My dear friend
I perceive by the inclosed that you are more ready at all times to pay money on my account, than to receive it. Wm Nicol had just been desiring Bedford to remind me of the same business, – from the twofold application it may fairly be inferred that the Treasurers of this office derive no benefit from keeping the money in their hands. 
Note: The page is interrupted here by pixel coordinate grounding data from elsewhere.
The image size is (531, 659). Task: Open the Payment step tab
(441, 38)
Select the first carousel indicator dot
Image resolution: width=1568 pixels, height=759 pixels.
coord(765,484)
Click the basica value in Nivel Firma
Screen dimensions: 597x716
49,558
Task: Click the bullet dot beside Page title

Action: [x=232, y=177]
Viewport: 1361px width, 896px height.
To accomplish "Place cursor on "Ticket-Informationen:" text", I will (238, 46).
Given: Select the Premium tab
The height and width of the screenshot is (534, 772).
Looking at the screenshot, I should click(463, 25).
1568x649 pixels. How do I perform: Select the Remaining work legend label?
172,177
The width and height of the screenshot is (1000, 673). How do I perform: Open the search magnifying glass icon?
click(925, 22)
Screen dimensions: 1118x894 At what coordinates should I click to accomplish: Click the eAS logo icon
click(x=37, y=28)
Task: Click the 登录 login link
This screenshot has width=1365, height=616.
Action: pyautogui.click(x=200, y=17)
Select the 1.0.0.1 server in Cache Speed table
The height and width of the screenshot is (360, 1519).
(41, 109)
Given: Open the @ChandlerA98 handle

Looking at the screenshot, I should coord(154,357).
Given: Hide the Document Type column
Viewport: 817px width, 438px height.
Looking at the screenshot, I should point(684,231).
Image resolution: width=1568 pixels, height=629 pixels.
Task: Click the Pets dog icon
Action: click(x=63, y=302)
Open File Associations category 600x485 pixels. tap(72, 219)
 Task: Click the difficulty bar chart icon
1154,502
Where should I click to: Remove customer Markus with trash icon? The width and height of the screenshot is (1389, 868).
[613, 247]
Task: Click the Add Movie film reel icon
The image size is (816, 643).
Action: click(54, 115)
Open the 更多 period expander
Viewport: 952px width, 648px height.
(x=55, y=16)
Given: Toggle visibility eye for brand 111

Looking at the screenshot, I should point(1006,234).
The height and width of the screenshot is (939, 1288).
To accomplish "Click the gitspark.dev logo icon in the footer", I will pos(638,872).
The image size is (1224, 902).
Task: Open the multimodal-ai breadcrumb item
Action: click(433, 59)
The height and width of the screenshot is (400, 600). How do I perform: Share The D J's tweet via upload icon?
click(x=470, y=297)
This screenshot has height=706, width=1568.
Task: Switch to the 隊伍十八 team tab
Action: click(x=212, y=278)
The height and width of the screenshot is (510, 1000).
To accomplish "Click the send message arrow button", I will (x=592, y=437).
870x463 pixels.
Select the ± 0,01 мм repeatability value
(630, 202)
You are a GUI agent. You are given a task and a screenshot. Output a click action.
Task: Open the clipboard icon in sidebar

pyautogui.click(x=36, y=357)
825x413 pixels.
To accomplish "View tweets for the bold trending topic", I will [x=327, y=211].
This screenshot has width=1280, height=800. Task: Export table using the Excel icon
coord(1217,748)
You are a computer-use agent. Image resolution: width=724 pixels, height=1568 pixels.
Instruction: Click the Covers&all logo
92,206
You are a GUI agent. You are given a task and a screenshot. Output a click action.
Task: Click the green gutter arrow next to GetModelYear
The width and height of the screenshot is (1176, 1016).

Wordsworth is with me & I have no time to write more, – except to say that my journey to London must be deferred till the fall of the leaf: – the reason why, – that an engagement to go into the Highlands with Rickman which has for various causes been put off three successive years, can be put off no longer. He must go this year, – to see the Caledonian Canal before he draws up the final report.  – Telford the Engineer goes with him, – & there is room in the chaise for me.  Such an opportunity was not to be lost, – & the delay will enable me to bring out Wesley  before I go to town, & to recruit my finances by a good spell at reviewing, – they have been on the ebb during the six months which have been devoted to Brazil.  – I must not omit to tell you that D Manuel Alvarez Espriella  is to be of the party into Scotland. – You shall hear from me again soon. meantime
God bless you
Yrs most affectionately
11 June. 1819. Keswick.
* Endorsement: No. 207 1819/ Robert Southey/ Keswick 11th June/ recd. 14th do./ ansd. 1st Juxx:
MS: Harry Ransom Humanities Research Center, University of Texas, Austin. ALS; 2pp.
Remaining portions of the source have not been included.